Nous allons rester debout jusqu’à ce qu’on ramène le théâtre joué parce qu’il est fait pour être représenté et non pour être lu dans des salons. Nous nous contentons de cette petite victoire de retour du théâtre littéraire, mais nous allons continuer les négociations, le plaidoyer jusqu’à ce que le théâtre représenté sur scène revienne et prenne sa place à la SNC.
Radars Burkina : Le 27 mars de chaque année est consacré Journée internationale du théâtre. Comment se porte le théâtre au Burkina ?
Martin Zongo : Le théâtre se porte comme tous les autres domaines d’activités du Burkina. Nous sommes quelque peu touchés par le terrorisme. Le théâtre n’est pas une activité rémunératrice, nous avons besoin de soutien pour pouvoir travailler.

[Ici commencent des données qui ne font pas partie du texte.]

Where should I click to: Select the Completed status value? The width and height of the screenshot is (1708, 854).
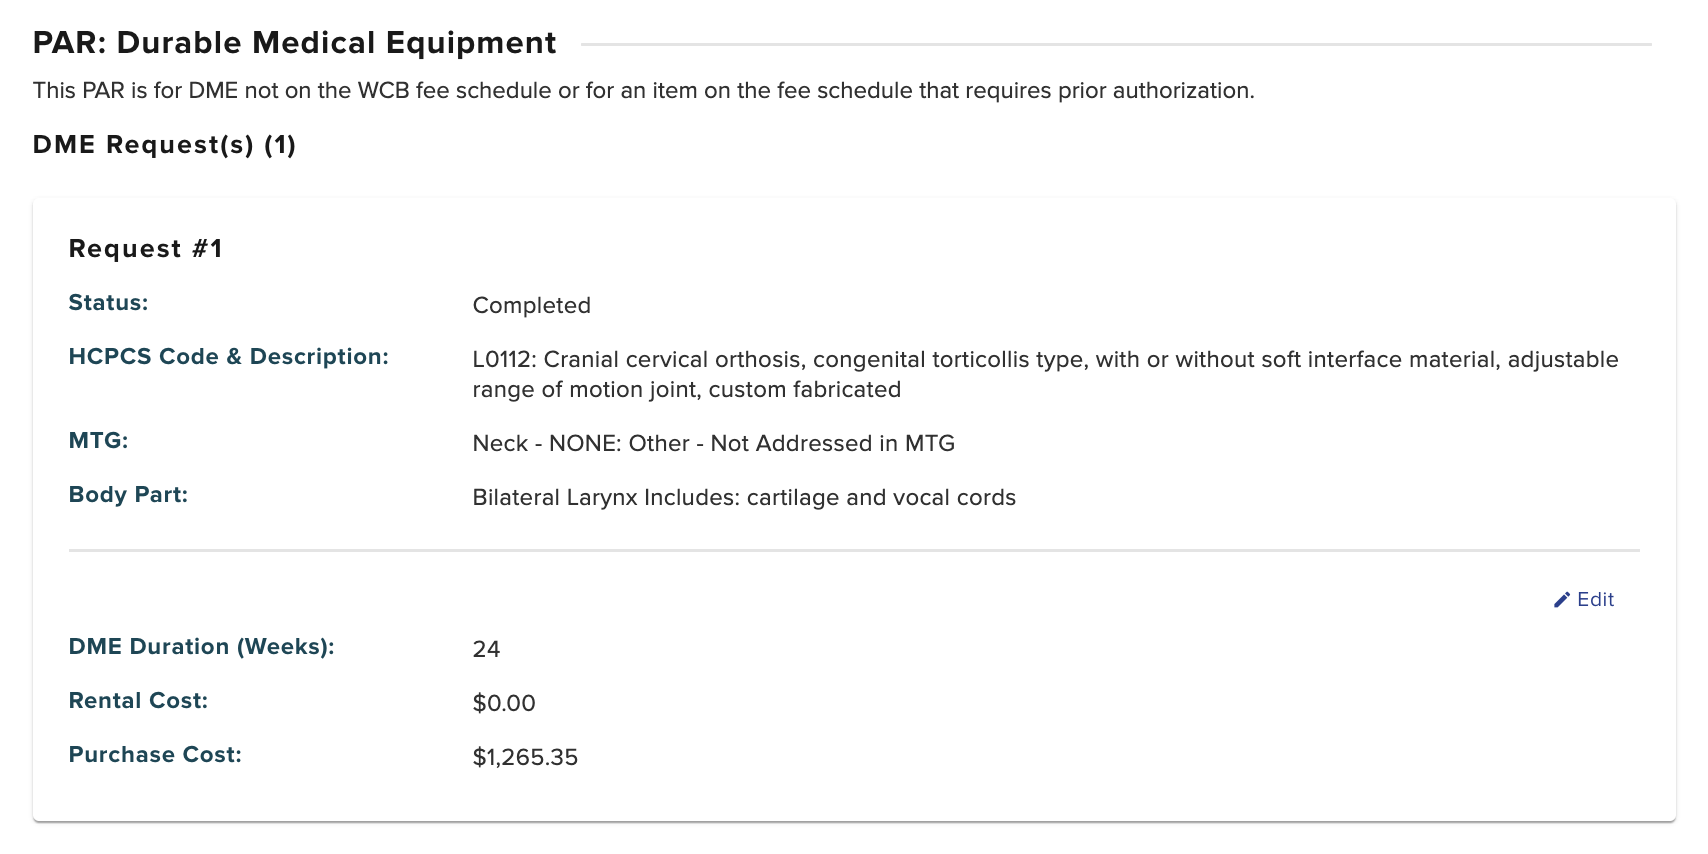click(531, 306)
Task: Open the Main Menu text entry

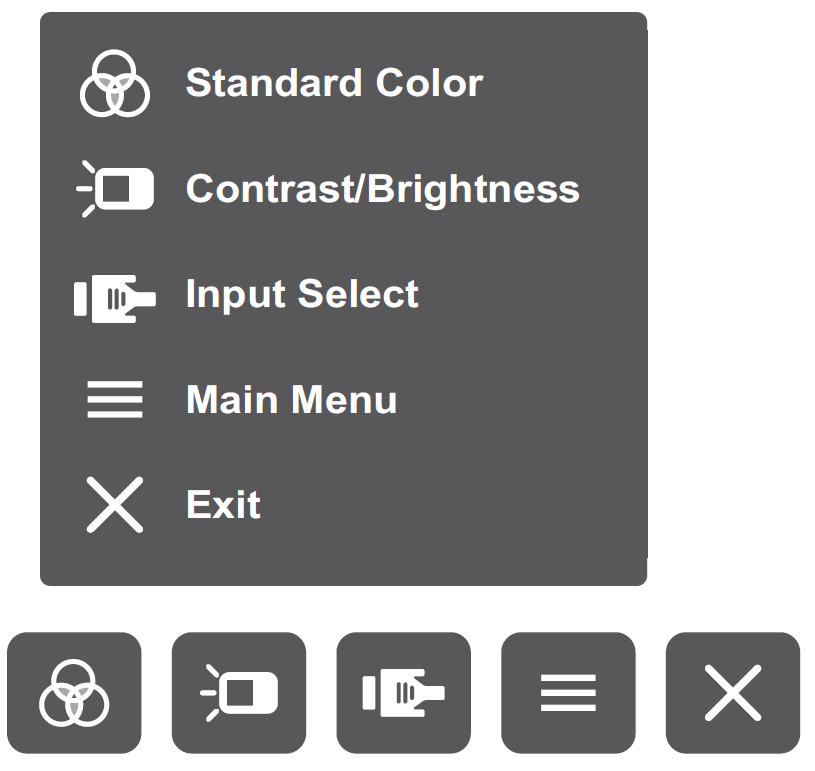Action: (x=292, y=399)
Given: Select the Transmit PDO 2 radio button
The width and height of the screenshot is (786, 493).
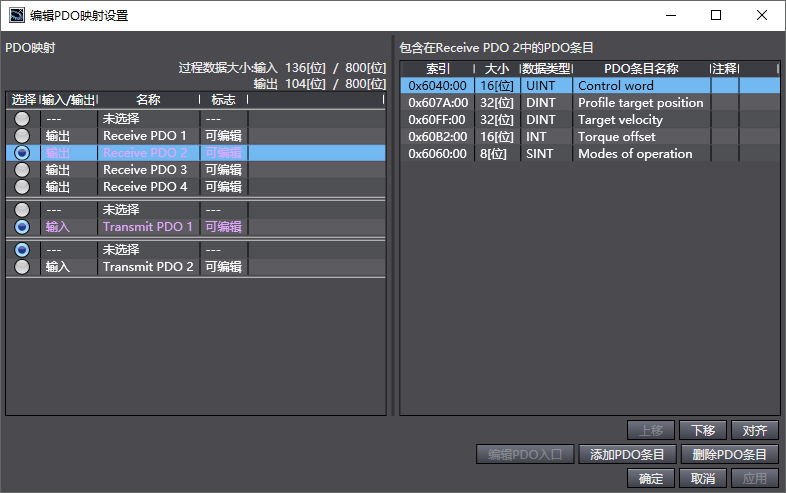Looking at the screenshot, I should [22, 267].
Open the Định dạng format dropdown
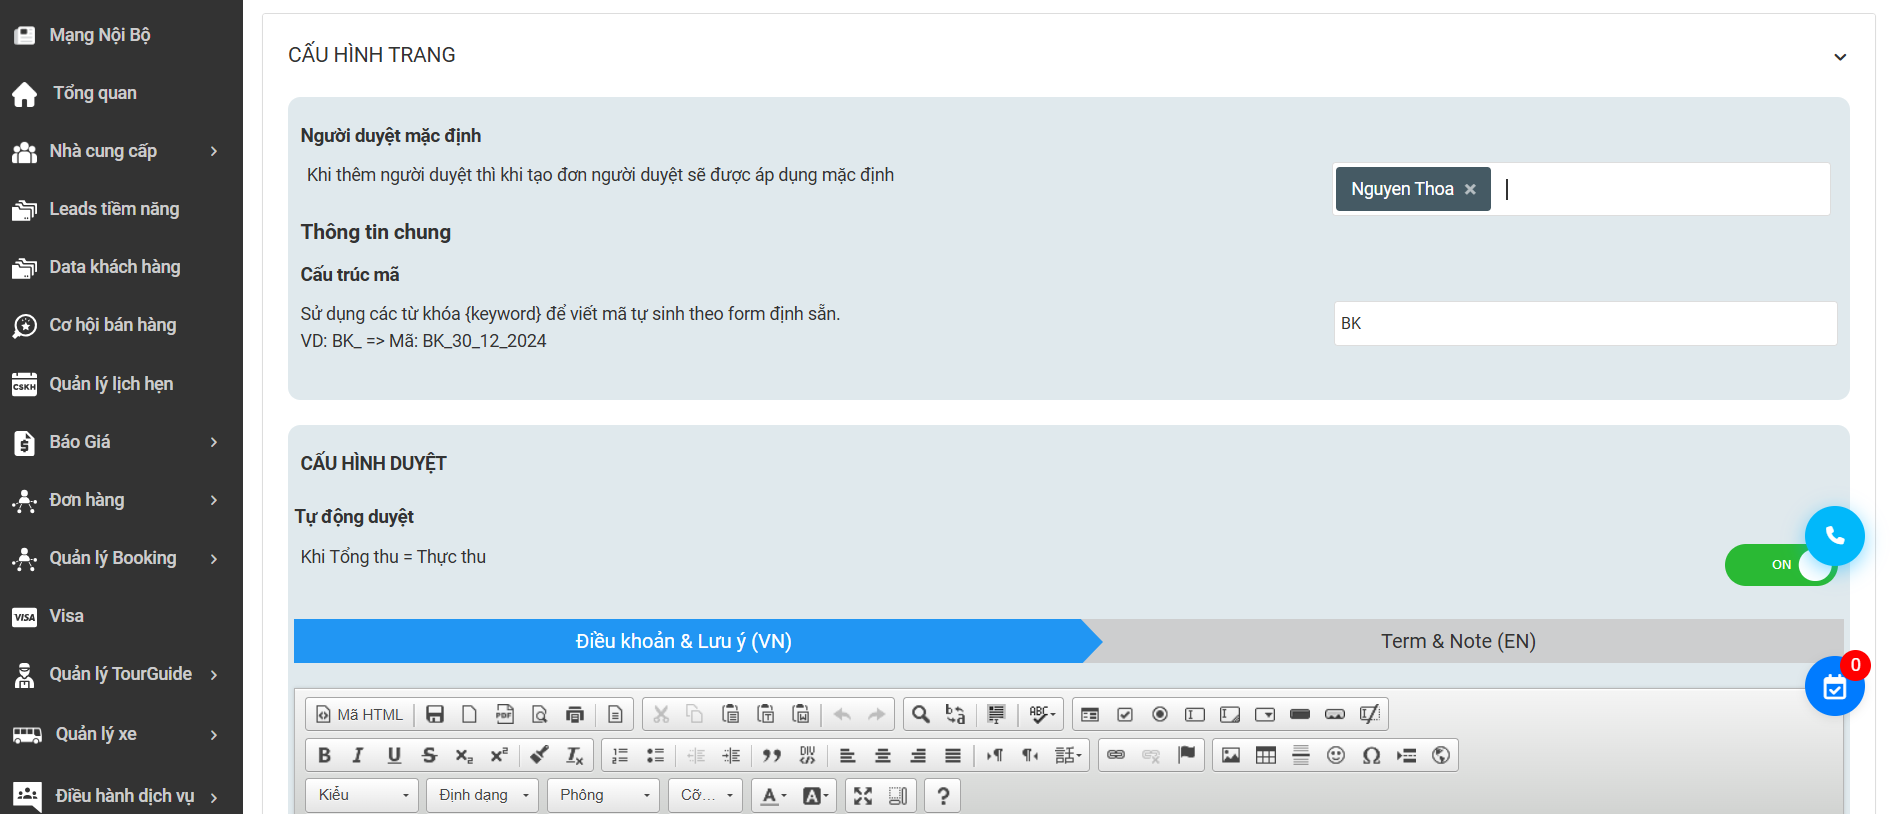 482,796
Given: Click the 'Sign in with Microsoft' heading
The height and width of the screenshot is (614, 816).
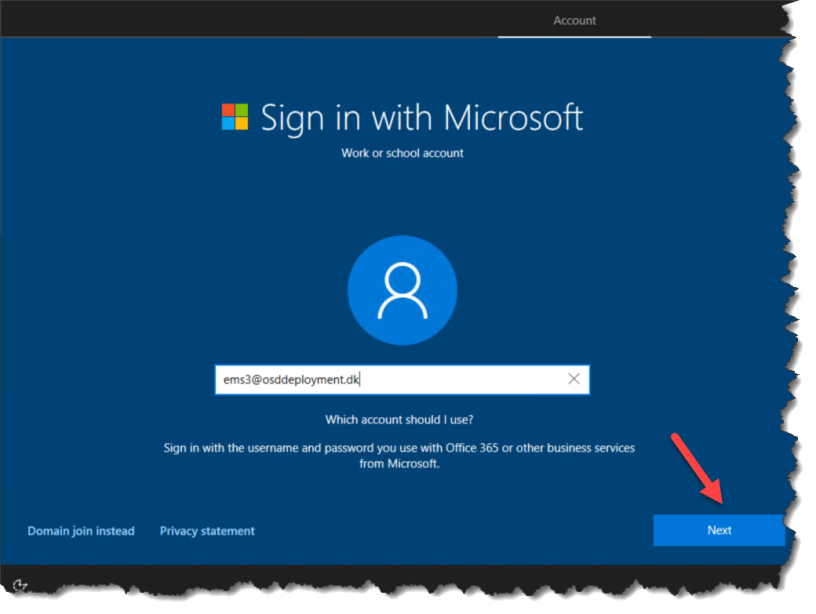Looking at the screenshot, I should 421,117.
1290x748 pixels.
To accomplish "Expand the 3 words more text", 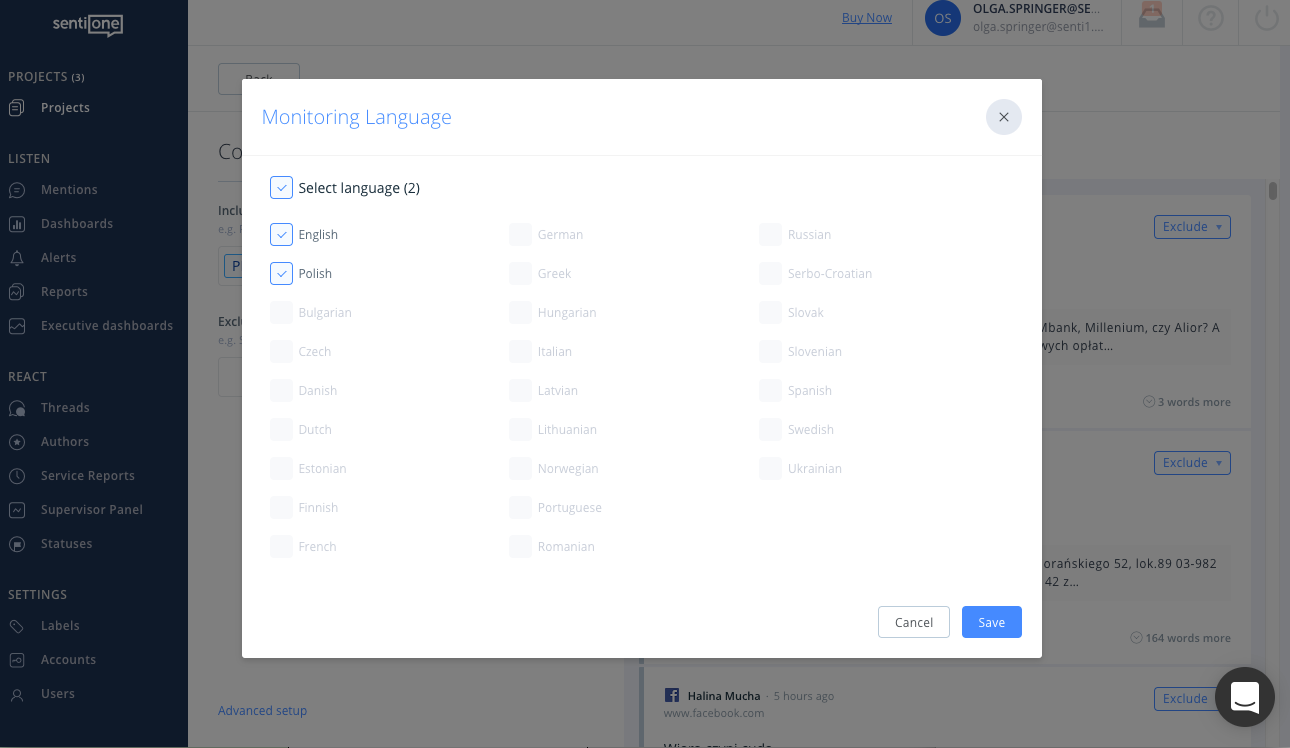I will coord(1186,402).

La situation économique est devenue assez difficile et comme ceux qui avaient l’habitude de nous aider se trouvent dans des difficultés, ils ne peuvent plus faire comme auparavant. Donc par ricochet nous en sommes victimes, ce qui ne nous permet pas de donner la mesure de nos compétences du point de vue de la mise en œuvre de nos activités. Le terrorisme a restreint nos champs d’activité. Le théâtre accuse le contrecoup de l’insécurité mais comme tout le monde, nous résistons et nous espérons que les choses iront mieux. Nous restons résilients et optimistes.